Black’s first callup came in September 1981 with the Mariners. He pitched back-to-back games in relief at Fenway Park from Sept. 5-6 and did not allow a run while recording his first three outs. Manager Rene Lachemann didn’t call on him again over the final 25 games.

“When I went to Spring Training [the following season], I felt more confident,” Black said. “I was much more calm.”

Black said he and the staff have regular conversations with all the callups, regardless of how much game action they see. That, and several weeks of exposure to the Major League environment, will help the younger players prepare for 2020.

“They get to watch a big league game, to watch the speed of the game,” Black said. “They see the talent difference between a Minor League game and a big league game. In this case, you’re seeing [Manny] Machado, [Eric] Hosmer. You’re seeing big league catchers, big league arms. When we play the Dodgers, you’re seeing their players.

“You’re in a bigger ballpark. You’re seeing third decks, fourth decks. The travel, the hotels. You check off all these boxes and gain experience. Then, when you’re back the second time, not everything is new. You’re not in awe of things the second time around.”

Garcia, 25, is the Rockies’ No. 20 prospect, according to MLB Pipeline. He split 2019 between Double-A Hartford and Triple-A Albuquerque, going a combined 10-6 with a 4.24 ERA in 26 starts.
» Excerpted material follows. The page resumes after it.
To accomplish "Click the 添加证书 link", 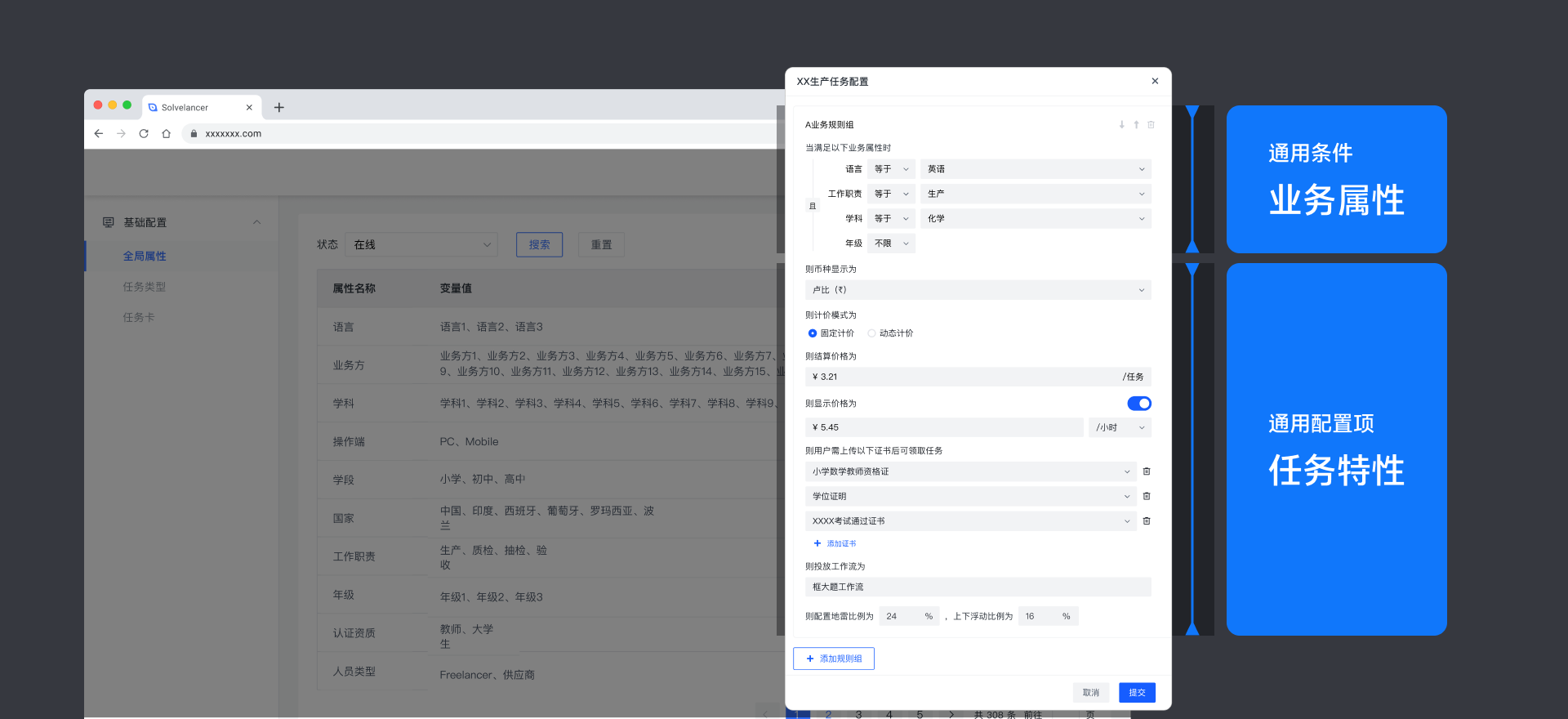I will 835,543.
He took the loss in his Major League debut on Aug. 27, when the Red Sox scored six runs in five innings against him.

Freeland throws bullpen

Left-hander Kyle Freeland threw a light bullpen session, his first effort off a mound since he was sidelined because of a left groin strain. He last pitched Aug. 20.

“He threw well,” Black said. “Not a lot of pitches thrown, but very encouraging. We feel good about where Kyle is right now.”

Black said the goal remains for Freeland to make at least one more start before the season ends.

Gold has special meaning

The Rockies, along with all Major League clubs and umpires, raised awareness for childhood cancer on Saturday by wearing gold ribbon decals and wristbands. MLB’s Childhood Cancer Awareness Day is in collaboration with Stand Up To Cancer (SU2C) and coincides with Childhood Cancer Awareness Month, which is in September. Childhood cancer is the leading cause of death by disease among children in the United States and Canada.

The Rockies’ participation is not merely symbolic. On opening weekend of Spring Training, the Rockies hosted their annual pediatric cancer trip, hosting more than 25 patients and caregivers at Salt River Fields. This year’s trip, all-expenses paid for the guests from Denver, was funded, planned and organized primarily by the Rockies’ front office, wives, fiancées and girlfriends.